Ainda hoje quem entrar no sertão nordestino há de ouvir delírios muitos sobre o cangaço e seu rei, Virgolino (sim, com o, como na certidão de nascimento) Ferreira, o Lampião. Uma meiota de cachaça na mesa, tendo um preá por petisco e meia hora de conversa com o povo são o bastante para o tema brotar. Diz-se por lá que o episódio de Angicos é uma invenção. Que o cabra escapou do cerco e viveu tranquilo com sua Maria Bonita até morrer de velhice no interior de Minas Gerais, em meados dos anos 1980. Ou que a morte abraçou-lhe pelo veneno de um coiteiro, não pelas balas da polícia, incapaz que era de afrontar o capitão.
Mais de 70 anos depois do fim do cangaço, pois, o mito está vivíssimo na cultura nordestina, sobretudo do sertão. Até então onipresente na tradição oral da poesia popular, agora ele transcende à erudita por obra do professor, poeta e ensaísta pernambucano Carlos Newton Júnior. Ele reuniu na antologia O Cangaço na poesia brasileira (Editora Escrituras, 254 páginas) o que de melhor foi escrito a respeito pelos poetas brasileiros - 35 deles, dos quais apenas quatro não são nordestinos.

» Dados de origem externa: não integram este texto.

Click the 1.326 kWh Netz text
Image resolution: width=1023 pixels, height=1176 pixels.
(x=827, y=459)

O livro oferece uma visão ampla do cangaço. João Cabral de Melo Neto, filho de família abastada, dona de engenho, aparece com dois poemas. Em Por que prenderam o Cabeleira ele aponta o erro tático daquele que é considerado como o primeiro cangaceiro da história - Zé Gomes, bandoleiro apelidado de Cabeleira -, em tentar fugir da polícia no canavial do Engenho Novo, vizinho às terras da família Cabral. "Quis descer pelos canaviais/onde um fantasma é incapaz/onde a rasa planta de cana/nem pode esconder um capanga". No outro, ele lembra de uma visita de Antônio Silvino em pessoa ao Engenho do Poço, onde morava.

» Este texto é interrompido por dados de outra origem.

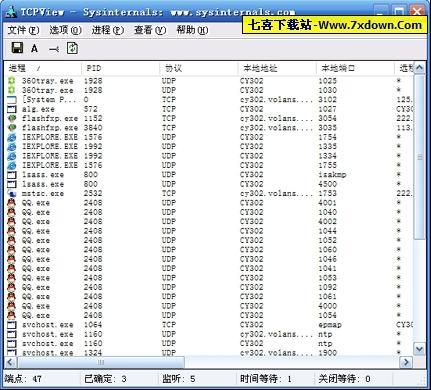The image size is (431, 390).
Task: Select first 360tray.exe row icon
Action: coord(12,81)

Há, entre os cientistas sociais, intenso debate acerca da gênese dos guerreiros sertanejos. Uma das teses mais aceitas é a exposta pelo padre e historiador Frederico Bezerra Maciel, na extensa obra Lampião, seu tempo e seu reinado. Segundo diz, o cangaço agregou homens e mulheres sedentos de vingança, basicamente em conflitos por terra, num tempo em que o Estado não havia chegado ainda ao sertão.
"Carne e osso"
Também os poetas eruditos se ocuparam do tema, como bem mostra a antologia. "O homem da minha terra tem um deus de carne e osso", anuncia Ascenso Ferreira, no poema Minha Terra. Depois arremata: "Os guerreiros da minha terra já nascem feitos/Não aprenderam esgrima nem tiveram instrução.../Brigar é seu destino: - Cabeleira! - Conselheiro! - Tempestade! - Lampião".
Naquele que é chamado pelo organizador do mais belo poema já feito sobre cangaço (Episódio sinistro de Virgulino Ferreira), o recifense Carlos Penna Filho dá ares epopéicos à guerra e a seus guerreiros. "Sobre um chão de sol manchado", começa, "passeavas pelos campos/o teu cangaço sem rumo./Com um olho na morte e o outro/no fel que se elaborava/ em tua vida sem prumo". E depois, definitivo, sobre o rei do sertão na pré-história da civilização brasileira: "Tua missão neste mundo/era governar o escuro:/acender uma fogueira/com os mil destroços da fúria".
O "estrangeiro"
O poeta carioca Alexei Bueno entrou na antologia de forma curiosa. Tendo escritos passados sobre o cangaço, ele foi convidado pelo organizador a cedê-los à publicação. Mas negou-se a permitir que seus poemas aparecessem na obra por intermédio de um soneto.
Resposta a um convite (poema inédito, 2008)
Para entrar, Carlos Newton, nesta obra
Só pela negação. Posso eu, um reles
Ser urbano e livresco falar deles?
Do seu tempo que em sonhos se desdobra?
Deles é a fúria, o fogo, a ínvia manobra,
O sol, o couro e o vento sobre as peles,
Rifle e punhal, a inveja dos imbeles,
As rezas contra o aço, e o chumbo, e a cobra.
Deles é a noite em claro e a aurora eterna,
A fronte dos astros, rubros céus abertos,
A alma que ninguém mais fere ou governa,
Lajedos, rasos, carrascais, desertos,
O ser que só ao mistério se prosterna,
A lenda onde ainda estão, rijos, despertos.
O CANGAÇO NA POESIA BRASILEIRA
De Carlos Newton Júnior. Editora Escrituras, 254 páginas. R$ 34.